There were no aides in sight. I remember thinking how strange it was to see the man most thought would inherit the premiership, so alone.
It’s another reason I find his promotion to international superstar status so amazing.
But there’s no doubt that he has star quality and standing.
Looking through photos for a news story on June 17, the same day “the birthday boy” was being feted at a gala event at the Peres Academic Center in Rehovot, I came across a picture of US President Barack Obama and Russian President Vladimir Putin looking glum at the G8 Summit in Enniskillen, Northern Ireland. Both later sent video greetings to the Israeli president and both would have enjoyed themselves more here – with former US president Bill Clinton, former British prime minister Tony Blair and a list of celebrities.
Blair likened Peres to the British monarch, saying: “We have our queen, and you have your Shimon.”
In some ways, I could see what he meant. For a start, just as the queen celebrates an official birthday which bears no relation to her date of birth, so too is Peres enjoying the festivities ahead of time.
How he is going to top this week’s events when it comes to the August 2 actual date is hard to imagine (but Peres being Peres, I suggest he start planning his centennial celebrations now).
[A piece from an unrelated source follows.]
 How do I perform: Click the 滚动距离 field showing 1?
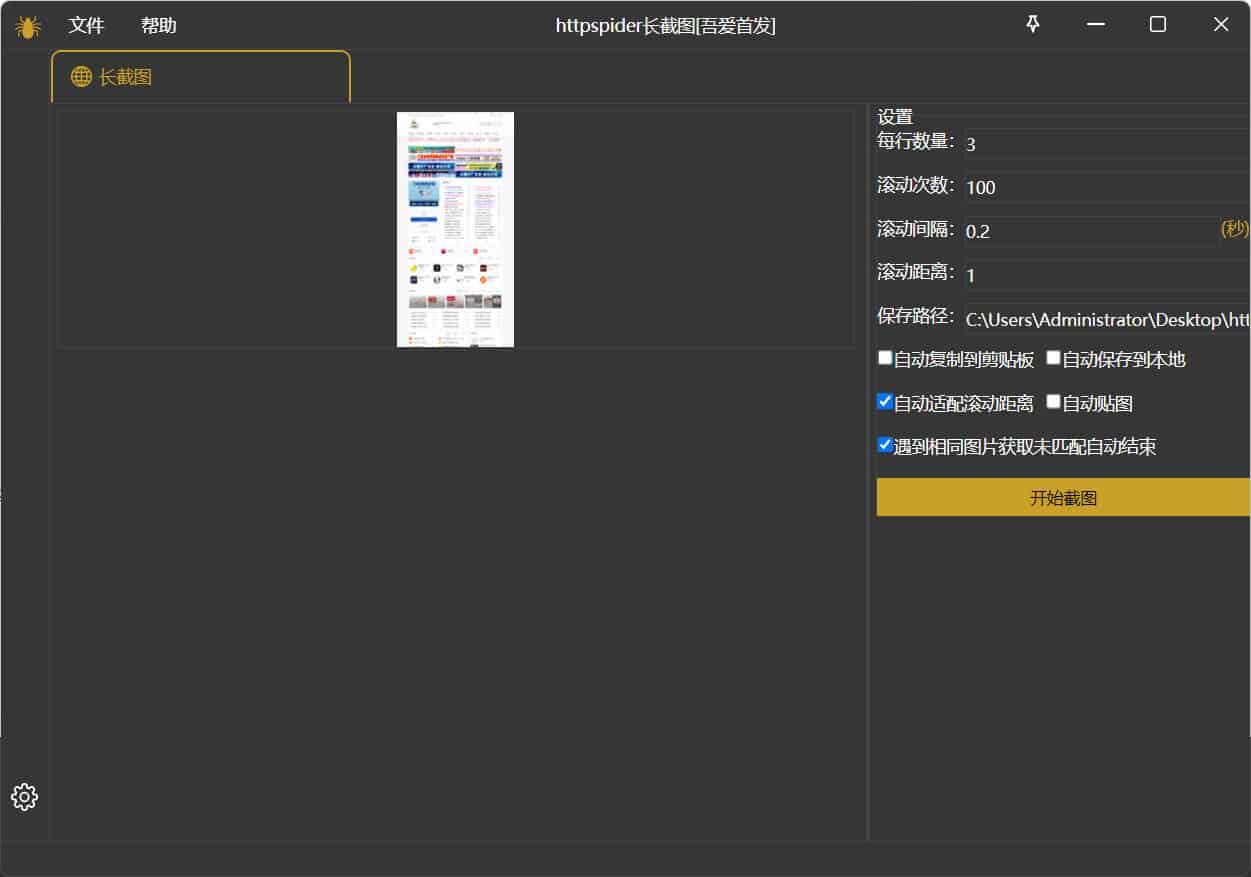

He is a politician-turned-president, an incredibly sprightly “elder statesman”; the queen, and the royal family are born nobles and figurehead rulers. Peres, never one to accept defeat despite plenty of practice, only became elected president in 2007. Unlike the queen, he has a set term in office (which ends next year). I can hardly suggest he “return” to politics, as it seems doubtful he ever fully gave politics up. He certainly need not retire from public life, however.
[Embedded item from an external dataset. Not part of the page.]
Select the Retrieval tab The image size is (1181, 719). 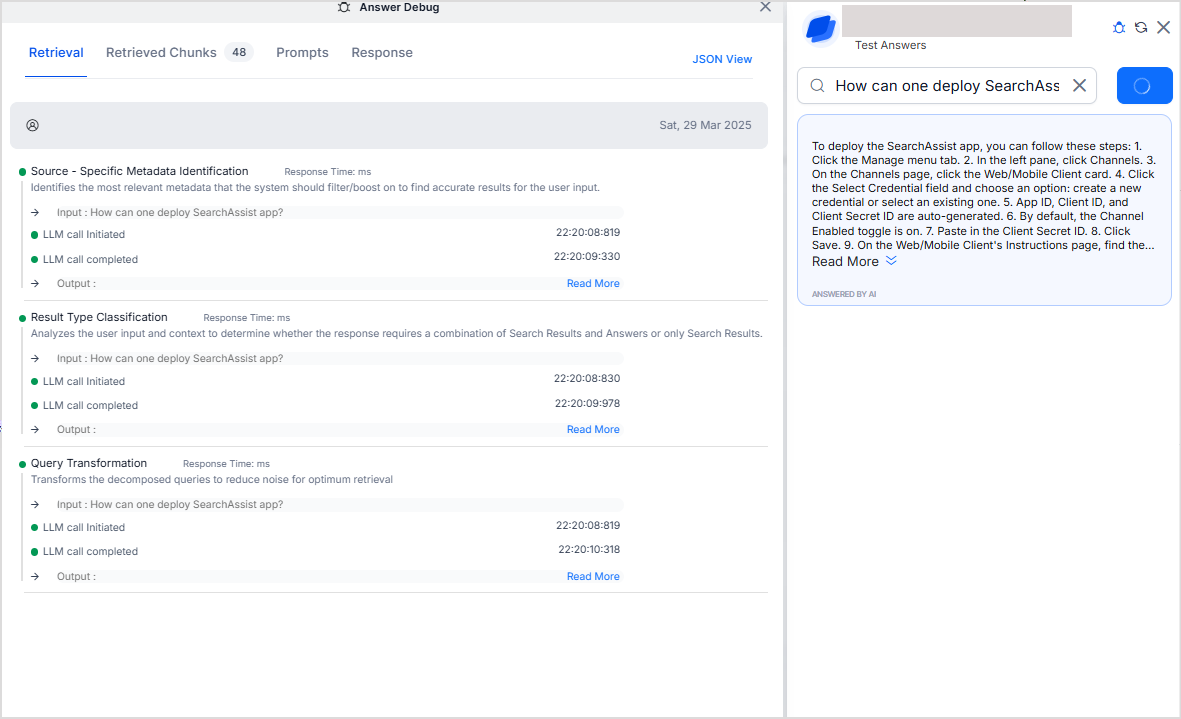point(56,53)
A great future awaits him on the international lecture circuit.
For Peres is alive and kick starting all sorts of technological and social programs. And he has never stopped, in the words of Clinton’s favorite song, “thinking about tomorrow,” or dreaming of peace.
Only Peres could pull the crowd he did, literally from the movies, with Streisand, Robert De Niro and Sharon Stone (all three of whom, rather touchingly, brought their sons). The world leaders and former leaders would have flocked to Jerusalem for no one else.
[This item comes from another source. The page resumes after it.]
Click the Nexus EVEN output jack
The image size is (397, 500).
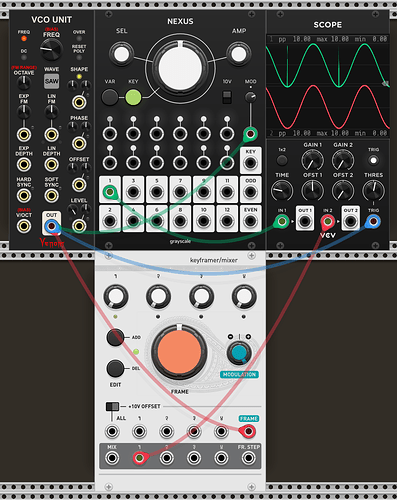click(250, 221)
And this is why, despite my reservations, I admire this week’s mega party and, in the traditional felicitation, wish the celebrant “Ad 120!” – he should live to be 120.
I would rather the jet set (and their offspring) had turned up to mark Israel’s 65th anniversary two months ago – or that I could be sure they would flock in to mark our 70th, in five years time. But there is something uplifting in having a president whose hand the world’s movers and shakers cross continents to shake.
At a time when the country’s legitimacy is so often under attack, it is comforting that Israel’s No. 1 citizen is obviously not being boycotted.
Having a birthday bash is much better than the country being bashed for existing.
And, yes, even though I think that Peres is overly optimistic (note the Grad missile launched from Gaza in the direction of Ashkelon this week), it is nice to have something to look forward to. We haven’t lost the hope of 2,000 years – make that the hope of close to five millennia – to live freely, in peace.
If we give up that hope, we give up on the future.
While much of this troubled region revolted and bled, the biggest problem in the capital of the Jewish state were the traffic jams caused by the president’s visitors, the Jerusalem Formula Peace Road Show, and the soccer games being played at Teddy Stadium as part of the UEFA Under-21 European Championship.
Speaker after speaker interspersed the word “shalom” with “tikkun olam,” which in the opinion of one Israeli diplomat I know is virtually turning into a religion in its own right. I’m happy that “mending the world” counts among the country’s best exports, be it through medical, educational, technological or intellectual advances.
Happy birthday to you, Mr. President, and to all the People of Israel. In the words of the Avinu Malkeinu prayer, may we be inscribed in the Book of Good Life.
The writer is the editor of The International Jerusalem Post.